Yet while the OEM and Pentagon prime is eyeing or pursuing new programs like a “middle-of-the-market” 757-replacement airliner or the U.S. Air Force Long-range Strike Bomber, these are seen more as derivative innovations. Boeing Chairman and CEO Jim McNerney last year famously declared no more “Moonshots” when it comes to development efforts, and the company has been reaping the benefit of its steady market dominance for years.

TPC advisers recognize that it took Boeing a lot of investment and innovation—as well as some course corrections—to reach this point. Five to six years ago, the company’s problems with major programs and customers were headline news, and TPC advisers at the time criticized both management execution and program performance. Now it is “smooth sailing,” one adviser says.

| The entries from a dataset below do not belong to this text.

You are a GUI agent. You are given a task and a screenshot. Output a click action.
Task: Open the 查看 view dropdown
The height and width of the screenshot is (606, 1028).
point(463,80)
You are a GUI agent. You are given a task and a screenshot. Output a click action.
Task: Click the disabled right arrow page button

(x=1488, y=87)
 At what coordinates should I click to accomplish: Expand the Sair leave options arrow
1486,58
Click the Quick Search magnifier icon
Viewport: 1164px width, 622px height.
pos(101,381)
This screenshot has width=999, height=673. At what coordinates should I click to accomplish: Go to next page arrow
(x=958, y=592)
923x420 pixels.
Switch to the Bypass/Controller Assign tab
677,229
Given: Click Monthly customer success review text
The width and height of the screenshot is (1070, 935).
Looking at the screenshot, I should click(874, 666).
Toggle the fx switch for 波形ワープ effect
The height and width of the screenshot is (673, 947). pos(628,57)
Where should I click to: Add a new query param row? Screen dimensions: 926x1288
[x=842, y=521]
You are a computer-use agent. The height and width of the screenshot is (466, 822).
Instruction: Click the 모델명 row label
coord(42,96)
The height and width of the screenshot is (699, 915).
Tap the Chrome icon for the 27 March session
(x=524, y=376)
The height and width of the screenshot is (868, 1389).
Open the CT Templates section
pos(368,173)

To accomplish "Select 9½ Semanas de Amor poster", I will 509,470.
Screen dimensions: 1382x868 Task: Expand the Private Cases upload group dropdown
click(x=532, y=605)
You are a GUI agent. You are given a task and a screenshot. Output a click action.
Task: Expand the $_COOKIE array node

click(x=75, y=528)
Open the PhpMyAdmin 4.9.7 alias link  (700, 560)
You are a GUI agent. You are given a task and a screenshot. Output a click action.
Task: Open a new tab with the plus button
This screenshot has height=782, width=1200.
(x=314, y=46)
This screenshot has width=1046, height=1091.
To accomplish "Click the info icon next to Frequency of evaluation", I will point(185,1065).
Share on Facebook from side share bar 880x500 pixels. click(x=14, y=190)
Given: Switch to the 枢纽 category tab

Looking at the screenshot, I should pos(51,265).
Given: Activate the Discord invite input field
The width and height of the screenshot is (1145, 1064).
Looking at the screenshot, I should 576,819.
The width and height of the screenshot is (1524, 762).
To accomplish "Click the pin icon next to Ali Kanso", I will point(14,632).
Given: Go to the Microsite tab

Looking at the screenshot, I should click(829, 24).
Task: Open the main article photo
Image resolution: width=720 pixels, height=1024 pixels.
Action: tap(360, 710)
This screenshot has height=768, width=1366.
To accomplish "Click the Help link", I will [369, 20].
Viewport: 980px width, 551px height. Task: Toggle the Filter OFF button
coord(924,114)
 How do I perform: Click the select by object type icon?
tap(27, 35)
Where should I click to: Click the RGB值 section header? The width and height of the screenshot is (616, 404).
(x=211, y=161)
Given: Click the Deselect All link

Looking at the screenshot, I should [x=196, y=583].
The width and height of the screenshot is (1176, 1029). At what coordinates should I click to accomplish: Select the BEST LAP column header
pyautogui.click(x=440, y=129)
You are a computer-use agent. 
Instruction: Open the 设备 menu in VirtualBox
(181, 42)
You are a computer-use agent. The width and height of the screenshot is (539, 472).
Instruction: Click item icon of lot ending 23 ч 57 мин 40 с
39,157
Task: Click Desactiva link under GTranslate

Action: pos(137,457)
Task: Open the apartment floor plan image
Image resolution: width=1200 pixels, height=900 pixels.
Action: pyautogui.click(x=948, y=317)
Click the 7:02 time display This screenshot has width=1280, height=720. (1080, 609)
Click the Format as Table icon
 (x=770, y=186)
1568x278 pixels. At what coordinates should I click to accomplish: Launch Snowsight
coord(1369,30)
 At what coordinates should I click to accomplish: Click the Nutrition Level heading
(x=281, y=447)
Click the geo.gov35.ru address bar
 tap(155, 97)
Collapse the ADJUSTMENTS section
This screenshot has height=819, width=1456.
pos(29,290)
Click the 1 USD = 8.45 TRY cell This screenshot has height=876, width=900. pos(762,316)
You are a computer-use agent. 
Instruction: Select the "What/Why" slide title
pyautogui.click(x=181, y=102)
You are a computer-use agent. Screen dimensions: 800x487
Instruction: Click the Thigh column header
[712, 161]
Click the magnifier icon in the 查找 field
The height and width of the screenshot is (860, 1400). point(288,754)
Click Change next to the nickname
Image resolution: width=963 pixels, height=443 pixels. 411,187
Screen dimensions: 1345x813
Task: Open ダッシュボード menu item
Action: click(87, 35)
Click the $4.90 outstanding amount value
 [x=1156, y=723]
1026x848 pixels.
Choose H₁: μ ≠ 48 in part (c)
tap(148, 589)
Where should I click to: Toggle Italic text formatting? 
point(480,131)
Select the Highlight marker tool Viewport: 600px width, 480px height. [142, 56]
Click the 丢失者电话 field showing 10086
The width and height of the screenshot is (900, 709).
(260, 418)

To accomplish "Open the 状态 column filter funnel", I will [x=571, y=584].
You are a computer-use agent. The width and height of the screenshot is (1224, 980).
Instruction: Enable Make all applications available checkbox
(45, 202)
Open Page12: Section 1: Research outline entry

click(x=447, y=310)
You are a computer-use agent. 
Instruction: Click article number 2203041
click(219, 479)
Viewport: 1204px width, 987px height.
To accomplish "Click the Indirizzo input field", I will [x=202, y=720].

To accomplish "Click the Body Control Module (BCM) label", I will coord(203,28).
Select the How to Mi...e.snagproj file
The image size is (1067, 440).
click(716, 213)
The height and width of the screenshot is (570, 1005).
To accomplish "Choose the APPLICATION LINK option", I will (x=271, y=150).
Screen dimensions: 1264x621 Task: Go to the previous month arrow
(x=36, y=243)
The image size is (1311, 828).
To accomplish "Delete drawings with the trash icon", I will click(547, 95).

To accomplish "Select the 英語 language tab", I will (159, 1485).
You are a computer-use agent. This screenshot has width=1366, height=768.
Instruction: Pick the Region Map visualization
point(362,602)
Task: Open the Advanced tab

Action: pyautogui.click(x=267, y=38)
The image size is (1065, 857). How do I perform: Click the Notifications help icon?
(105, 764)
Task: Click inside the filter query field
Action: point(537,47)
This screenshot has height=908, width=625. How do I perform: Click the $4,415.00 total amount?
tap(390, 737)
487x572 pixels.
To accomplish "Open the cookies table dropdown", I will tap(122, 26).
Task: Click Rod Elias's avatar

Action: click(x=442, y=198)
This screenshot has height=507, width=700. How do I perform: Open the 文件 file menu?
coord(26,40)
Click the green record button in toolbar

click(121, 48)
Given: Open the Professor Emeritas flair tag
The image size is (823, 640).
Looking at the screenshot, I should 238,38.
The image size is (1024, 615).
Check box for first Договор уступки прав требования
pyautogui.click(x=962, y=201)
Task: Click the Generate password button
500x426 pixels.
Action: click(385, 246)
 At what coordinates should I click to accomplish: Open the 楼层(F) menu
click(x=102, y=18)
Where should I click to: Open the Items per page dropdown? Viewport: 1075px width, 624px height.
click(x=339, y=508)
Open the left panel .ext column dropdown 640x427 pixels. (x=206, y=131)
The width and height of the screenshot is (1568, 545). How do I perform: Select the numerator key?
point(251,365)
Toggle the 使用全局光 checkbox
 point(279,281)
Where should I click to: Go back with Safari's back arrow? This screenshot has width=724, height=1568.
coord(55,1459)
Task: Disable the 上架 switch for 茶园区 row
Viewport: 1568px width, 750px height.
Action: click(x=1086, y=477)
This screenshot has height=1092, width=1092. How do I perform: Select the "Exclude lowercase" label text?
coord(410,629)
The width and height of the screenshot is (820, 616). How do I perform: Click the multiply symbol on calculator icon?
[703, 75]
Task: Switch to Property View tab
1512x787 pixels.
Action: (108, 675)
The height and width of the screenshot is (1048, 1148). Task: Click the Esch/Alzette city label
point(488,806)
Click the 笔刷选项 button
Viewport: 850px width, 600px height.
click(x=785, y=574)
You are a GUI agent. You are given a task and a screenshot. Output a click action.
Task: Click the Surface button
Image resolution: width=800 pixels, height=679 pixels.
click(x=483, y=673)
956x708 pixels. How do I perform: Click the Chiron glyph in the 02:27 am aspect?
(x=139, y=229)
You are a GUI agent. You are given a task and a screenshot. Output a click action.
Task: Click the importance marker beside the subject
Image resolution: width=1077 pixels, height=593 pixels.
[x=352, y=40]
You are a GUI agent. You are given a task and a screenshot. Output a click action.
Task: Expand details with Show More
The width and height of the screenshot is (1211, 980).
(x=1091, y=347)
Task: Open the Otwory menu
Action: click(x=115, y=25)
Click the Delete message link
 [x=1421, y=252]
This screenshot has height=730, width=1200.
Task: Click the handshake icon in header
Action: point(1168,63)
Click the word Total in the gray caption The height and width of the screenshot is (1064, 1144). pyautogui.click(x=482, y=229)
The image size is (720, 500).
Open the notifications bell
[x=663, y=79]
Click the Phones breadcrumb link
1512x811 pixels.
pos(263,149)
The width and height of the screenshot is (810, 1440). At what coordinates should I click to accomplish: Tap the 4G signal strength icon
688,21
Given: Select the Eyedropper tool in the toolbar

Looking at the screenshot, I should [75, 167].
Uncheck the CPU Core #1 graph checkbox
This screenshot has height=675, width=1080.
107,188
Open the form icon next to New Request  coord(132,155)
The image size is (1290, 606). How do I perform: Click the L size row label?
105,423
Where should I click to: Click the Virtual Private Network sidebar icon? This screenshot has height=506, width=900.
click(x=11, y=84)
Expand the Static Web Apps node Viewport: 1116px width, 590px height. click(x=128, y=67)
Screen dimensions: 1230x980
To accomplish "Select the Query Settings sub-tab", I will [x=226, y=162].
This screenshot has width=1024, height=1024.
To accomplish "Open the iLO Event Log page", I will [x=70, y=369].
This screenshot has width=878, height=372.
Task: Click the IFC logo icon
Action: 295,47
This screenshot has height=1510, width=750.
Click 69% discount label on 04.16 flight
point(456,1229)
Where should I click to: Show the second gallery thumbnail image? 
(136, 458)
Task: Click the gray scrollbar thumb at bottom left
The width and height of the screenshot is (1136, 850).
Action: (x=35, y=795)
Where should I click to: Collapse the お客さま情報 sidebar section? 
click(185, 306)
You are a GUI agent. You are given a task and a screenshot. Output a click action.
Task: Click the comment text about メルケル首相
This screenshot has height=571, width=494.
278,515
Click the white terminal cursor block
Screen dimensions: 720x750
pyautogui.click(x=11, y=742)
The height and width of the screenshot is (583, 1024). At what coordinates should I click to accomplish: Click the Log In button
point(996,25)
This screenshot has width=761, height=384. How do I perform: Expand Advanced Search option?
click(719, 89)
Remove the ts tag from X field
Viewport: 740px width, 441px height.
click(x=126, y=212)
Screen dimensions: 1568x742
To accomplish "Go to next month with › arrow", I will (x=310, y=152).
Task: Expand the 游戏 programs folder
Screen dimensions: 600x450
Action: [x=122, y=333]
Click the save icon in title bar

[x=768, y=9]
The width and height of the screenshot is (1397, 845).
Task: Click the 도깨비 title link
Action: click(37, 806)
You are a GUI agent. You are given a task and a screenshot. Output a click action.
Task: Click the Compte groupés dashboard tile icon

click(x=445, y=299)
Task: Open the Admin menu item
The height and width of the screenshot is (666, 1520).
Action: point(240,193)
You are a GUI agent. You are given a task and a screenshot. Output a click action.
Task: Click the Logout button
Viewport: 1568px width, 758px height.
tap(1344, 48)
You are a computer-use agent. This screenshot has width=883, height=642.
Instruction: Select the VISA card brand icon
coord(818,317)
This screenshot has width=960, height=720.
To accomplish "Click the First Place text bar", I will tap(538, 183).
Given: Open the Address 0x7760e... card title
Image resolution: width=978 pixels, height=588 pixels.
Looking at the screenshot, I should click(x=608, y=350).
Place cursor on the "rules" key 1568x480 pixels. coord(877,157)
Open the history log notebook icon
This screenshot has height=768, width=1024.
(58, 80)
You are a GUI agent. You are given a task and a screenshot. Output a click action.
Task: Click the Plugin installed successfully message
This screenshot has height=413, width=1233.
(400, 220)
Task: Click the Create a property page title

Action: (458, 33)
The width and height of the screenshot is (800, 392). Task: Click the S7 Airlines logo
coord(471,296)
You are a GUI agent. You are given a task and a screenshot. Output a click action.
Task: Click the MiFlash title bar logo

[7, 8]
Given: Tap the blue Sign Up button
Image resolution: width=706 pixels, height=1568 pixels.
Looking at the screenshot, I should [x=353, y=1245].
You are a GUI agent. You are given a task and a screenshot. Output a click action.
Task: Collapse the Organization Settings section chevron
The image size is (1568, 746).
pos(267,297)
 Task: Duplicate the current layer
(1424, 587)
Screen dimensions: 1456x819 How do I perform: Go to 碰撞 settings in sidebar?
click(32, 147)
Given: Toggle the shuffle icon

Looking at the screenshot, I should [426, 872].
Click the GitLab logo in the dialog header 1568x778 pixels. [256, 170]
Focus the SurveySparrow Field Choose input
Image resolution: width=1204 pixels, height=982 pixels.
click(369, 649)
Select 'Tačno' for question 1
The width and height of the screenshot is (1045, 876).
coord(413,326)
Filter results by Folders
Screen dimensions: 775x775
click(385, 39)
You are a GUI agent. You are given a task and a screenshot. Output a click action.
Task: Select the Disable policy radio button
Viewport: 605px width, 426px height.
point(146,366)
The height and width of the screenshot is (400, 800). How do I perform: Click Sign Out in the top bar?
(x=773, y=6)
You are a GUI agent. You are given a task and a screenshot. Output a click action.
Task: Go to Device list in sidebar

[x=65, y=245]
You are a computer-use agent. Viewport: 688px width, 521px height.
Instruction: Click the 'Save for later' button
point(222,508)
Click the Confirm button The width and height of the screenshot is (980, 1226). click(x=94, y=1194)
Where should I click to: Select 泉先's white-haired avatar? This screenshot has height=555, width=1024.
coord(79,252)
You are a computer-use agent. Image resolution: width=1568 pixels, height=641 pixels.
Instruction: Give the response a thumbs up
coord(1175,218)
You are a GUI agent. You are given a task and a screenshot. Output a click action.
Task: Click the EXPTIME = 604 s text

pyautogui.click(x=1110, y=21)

The company is not only reaping the benefit of earlier investments and corrective actions, the learning curve is being extended into other programs. In February a reorganization of Boeing Defense, Space and Security was announced that resulted in a new entity—the BDS Development office. Modeled after a similar unit in Boeing Commercial Airplanes, the office “will address development risks and affordability.” Six programs now managed elsewhere in BDS will be the first to be overseen by BDS Development, including the USAF KC-46 aerial refueling tanker and NASA Space Launch System rocket. 

Still, for an industry that can claim hypersonic vehicles, landing humans on the Moon, and helping to build—here in the U.S.—what is arguably the most powerful military on Earth, the emphasis on shareholder value maximization and relatively lower independent research and development are less inspiring to many observers. It also comes as Pentagon officials are pushing their so-called Third Offset strategy for technology development, with a soon-to-be-unveiled Long-range R&D Plan crafted with industry in mind.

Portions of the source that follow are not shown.